The Struggle Is Real

“You have to begin to lose your memory, if only in bits and pieces, to realize that memory is what makes our lives. Life without memory is no life at all… Our memory is our coherence, our reason, our feeling, even our action. Without it we are nothing.” ~ Luis Bunuel

Every once in a while a bubble, densely packed with memories, rises up through the murk to surprise me. Misty watercolor memories of the way we were… wait. That’s Streisand. No, it’s not like that at all.

It’s more a periscope of thoughts, musty and unvisited, breaking the turgid surface unexpectedly and splattering me with images I haven’t conjured in decades. Yeah. With all apologies to Ms. Streisand, Mr. and Mrs. Bergman and Mr. Hamlisch, it’s more like that.

Suddenly I remember faces and the names attached to them. I remember moments with intense clarity. I remember the actions that motivated me in those moments. The whys and the wherefores. The hows and how nots.

I remember them with Technicolor salience, like they somehow matter to me, now, in a time and galaxy far, far away.
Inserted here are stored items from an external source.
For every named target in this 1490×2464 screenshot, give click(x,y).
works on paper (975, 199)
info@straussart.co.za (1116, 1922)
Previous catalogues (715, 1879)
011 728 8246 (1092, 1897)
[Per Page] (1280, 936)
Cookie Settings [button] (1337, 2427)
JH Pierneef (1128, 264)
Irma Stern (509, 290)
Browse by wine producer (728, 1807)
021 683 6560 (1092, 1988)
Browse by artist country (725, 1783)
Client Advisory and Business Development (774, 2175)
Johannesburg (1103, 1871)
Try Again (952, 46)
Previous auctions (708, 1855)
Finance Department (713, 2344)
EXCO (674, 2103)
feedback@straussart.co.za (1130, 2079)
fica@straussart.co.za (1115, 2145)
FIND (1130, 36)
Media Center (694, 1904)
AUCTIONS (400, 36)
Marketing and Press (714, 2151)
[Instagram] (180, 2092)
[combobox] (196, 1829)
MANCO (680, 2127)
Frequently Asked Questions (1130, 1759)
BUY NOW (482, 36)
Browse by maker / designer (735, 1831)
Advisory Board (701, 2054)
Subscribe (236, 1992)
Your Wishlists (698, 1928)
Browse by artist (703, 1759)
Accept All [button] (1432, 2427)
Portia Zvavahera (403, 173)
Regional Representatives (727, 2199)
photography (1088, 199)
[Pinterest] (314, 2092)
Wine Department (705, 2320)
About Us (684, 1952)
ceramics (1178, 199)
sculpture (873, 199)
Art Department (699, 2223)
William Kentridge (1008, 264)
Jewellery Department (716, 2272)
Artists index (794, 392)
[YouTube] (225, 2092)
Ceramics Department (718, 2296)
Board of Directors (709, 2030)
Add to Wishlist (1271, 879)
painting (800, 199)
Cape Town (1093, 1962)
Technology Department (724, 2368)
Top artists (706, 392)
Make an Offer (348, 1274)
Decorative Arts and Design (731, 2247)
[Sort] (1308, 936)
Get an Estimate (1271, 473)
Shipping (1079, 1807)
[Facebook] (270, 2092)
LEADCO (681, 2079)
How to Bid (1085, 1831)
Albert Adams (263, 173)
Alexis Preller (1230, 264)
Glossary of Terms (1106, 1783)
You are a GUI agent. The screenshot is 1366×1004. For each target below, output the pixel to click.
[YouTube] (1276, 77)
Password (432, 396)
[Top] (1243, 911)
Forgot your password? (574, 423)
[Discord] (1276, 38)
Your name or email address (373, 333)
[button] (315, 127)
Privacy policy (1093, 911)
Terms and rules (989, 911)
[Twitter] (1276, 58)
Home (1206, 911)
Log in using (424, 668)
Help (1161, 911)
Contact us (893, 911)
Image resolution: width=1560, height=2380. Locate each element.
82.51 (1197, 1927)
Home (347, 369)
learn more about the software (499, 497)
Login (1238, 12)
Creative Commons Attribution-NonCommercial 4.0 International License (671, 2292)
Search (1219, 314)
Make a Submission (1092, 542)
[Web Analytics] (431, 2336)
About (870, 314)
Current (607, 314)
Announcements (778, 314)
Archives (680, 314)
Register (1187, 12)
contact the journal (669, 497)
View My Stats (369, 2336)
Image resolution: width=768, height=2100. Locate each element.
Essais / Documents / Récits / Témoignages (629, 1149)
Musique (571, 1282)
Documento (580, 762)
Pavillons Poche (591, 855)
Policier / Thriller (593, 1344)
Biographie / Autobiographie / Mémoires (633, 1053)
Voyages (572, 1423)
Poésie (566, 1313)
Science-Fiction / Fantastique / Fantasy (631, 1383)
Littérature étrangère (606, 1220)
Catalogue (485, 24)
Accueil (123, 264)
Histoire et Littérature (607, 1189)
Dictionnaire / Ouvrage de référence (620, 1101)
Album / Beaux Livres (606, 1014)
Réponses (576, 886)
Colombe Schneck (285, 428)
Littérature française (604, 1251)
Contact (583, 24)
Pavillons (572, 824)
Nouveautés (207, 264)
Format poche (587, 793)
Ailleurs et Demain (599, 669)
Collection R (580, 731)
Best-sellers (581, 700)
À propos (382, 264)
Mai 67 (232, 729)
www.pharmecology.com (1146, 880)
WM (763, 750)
It’s bizarre.

Then, pop! The bubble bursts and the memories melt back into the effluvia of my mind. Things I remember so clearly today, will be fuzzy shrapnel in a few days time. In a week or so, I won’t remember even the framework of the memory, except that there was a moment in time when such things passed for reality.

It’s odd, really. My memory is more murk than bubbles, these days. A darkening sea of sludge.

When the sludge overtakes the light and the bubbles are no more, I imagine that’s what death will be like. Death of the mind. Death of the consciousness.

Neither a void, nor an obtrusion, but rather a foundation upon which other seas will someday wash, engendered by the thoughts of another.